Le signalement d’un enfant en danger (ex. maltraitance), ou en risque de l’être, peut se faire via :

  • le dépôt d’une Information Préoccupante (IP) par un organisme ou des particuliers directement à la Cellule de Recueil des Informations Préoccupantes (CRIP), 
  • le signalement au 119 par l’entourage de l’enfant (famille, voisins, enseignants, amis), les écoutants du 119 analysent la pertinence du signalement avant d’en référer à la CRIP. L’appel au 119 peut se faire de manière anonyme.

La CRIP dépêche une assistante sociale qui se rend au domicile de l’enfant. Elle évalue sa situation, détermine s’il est en danger immédiat, en risque de danger ou sans risque de danger.

  • Si la situation est estimée sans risque de danger pour l’enfant, l’IP est classée sans suite. 
  • Si la situation nécessite une aide, l’assistante sociale estime les modalités de soutien ou de protection dont l’enfant et ses parents auraient besoin. Elle évalue aussi si les parents sont prêts à accepter d’être aidés.

Le placement d’un enfant sur décision judiciaire

Les cas :

Le placement judiciaire d’un enfant peut être décidé dans deux cas :

  • Lorsque le milieu familial ne permet pas de préserver sa santé, sa sécurité ou encore sa moralité ( = ses bonnes mœurs, son bon comportement )C’est le cas par exemple lorsque les parents de l’enfant se droguent ou ont des problèmes liés à l’alcool… en bref lorsque les parents souffrent d’addictions qui ont des répercussions sur l’éducation de leur enfant.
  • Lorsque les conditions de l’éducation de l’enfant ou de son développement physique, intellectuel, affectif et social sont menacées.
  • Ce peut être le cas lorsque l’enfant vit dans un milieu insalubre ( dans la saleté ) et que ses parents ne s’occupent pas de lui.

La décision de placement de plusieurs enfants de la même famille peut être décidée au même moment, quelle que soit la nationalité des enfants et des parents.

La saisine du juge des enfants :

C’est le juge des enfants qui doit se prononcer sur le placement. Il est généralement saisi par le procureur de la République mais peut intervenir aussi sur demande des parents ( individuellement ou ensemble ), de la personne ou de l’institution à qui l’enfant a été confié temporairement par l’Aide sociale à l’enfance ou sur demande de l’enfant lui-même. De façon exceptionnelle, le juge des enfants peut se saisir d’office ( c’est-à-dire qu’il peut intervenir de sa propre initiative, de lui-même, sans avoir été saisi par une autre personne ).

La mesure de placement :

Le juge peut décider de remettre l’enfant à :

  • L’Aide sociale à l’enfance qui est ensuite chargée de placer l’enfant dans une famille d’accueil ou dans un établissement spécialisé
  • Une structure appelée lieu de vie ( c’est une petite structure spécialisée qui reçoit des adolescents en danger )
  • L’autre parent ( sous certaines conditions )
  • Un autre membre de la famille tel qu’un oncle ou un grand-parent
  • A un tiers digne de confiance ( c’est-à-dire à une autre personne que les parents en qui on peut avoir confiance )
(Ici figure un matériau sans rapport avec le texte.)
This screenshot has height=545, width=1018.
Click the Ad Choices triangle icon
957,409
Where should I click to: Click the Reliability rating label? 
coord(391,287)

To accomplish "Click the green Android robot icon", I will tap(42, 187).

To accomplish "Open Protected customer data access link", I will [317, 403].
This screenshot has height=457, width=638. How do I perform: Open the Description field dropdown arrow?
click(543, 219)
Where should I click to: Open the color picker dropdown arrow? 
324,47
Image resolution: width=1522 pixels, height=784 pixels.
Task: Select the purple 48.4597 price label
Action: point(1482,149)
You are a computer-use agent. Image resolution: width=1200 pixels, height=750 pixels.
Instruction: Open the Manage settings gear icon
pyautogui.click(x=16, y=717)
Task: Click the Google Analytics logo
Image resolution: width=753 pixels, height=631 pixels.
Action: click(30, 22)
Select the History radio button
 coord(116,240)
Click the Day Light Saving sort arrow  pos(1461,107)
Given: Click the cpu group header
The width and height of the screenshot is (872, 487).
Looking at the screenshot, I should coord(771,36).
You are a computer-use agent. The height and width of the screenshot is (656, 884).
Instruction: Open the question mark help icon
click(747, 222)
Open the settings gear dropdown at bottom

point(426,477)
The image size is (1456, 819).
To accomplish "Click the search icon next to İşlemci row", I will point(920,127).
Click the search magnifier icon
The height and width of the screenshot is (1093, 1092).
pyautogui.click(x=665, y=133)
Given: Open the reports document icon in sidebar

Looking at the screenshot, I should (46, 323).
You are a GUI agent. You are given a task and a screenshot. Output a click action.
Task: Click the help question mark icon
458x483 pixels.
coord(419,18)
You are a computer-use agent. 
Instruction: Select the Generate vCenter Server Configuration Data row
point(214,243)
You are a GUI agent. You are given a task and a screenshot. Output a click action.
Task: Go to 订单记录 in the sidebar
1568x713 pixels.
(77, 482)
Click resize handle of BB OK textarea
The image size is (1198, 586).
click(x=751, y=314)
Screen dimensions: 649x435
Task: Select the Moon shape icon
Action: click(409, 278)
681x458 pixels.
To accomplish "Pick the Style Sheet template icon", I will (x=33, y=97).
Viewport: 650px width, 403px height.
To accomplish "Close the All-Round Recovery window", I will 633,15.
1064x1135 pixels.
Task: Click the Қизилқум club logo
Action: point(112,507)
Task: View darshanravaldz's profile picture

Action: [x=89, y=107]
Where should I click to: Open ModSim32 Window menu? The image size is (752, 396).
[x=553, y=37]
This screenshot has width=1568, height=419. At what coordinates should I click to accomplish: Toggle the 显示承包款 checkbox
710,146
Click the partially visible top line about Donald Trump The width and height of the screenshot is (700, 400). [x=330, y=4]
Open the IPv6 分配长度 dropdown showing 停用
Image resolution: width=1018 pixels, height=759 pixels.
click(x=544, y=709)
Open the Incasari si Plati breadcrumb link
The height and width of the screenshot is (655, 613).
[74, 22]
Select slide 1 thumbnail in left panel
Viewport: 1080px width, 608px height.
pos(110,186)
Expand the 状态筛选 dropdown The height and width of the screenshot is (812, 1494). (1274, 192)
La mesure de placement peut durer 2 ans au maximum. Le juge peut décider de la renouveler par une décision motivée ( c’est-à-dire qu’il doit préciser les raisons pour lesquelles il choisit de renouveler la mesure de placement ). Il faut savoir qu’en cas de changement de la situation de l’enfant et de sa famille, la mesure de placement peut être modifiée à tout moment par le juge, après une nouvelle audience.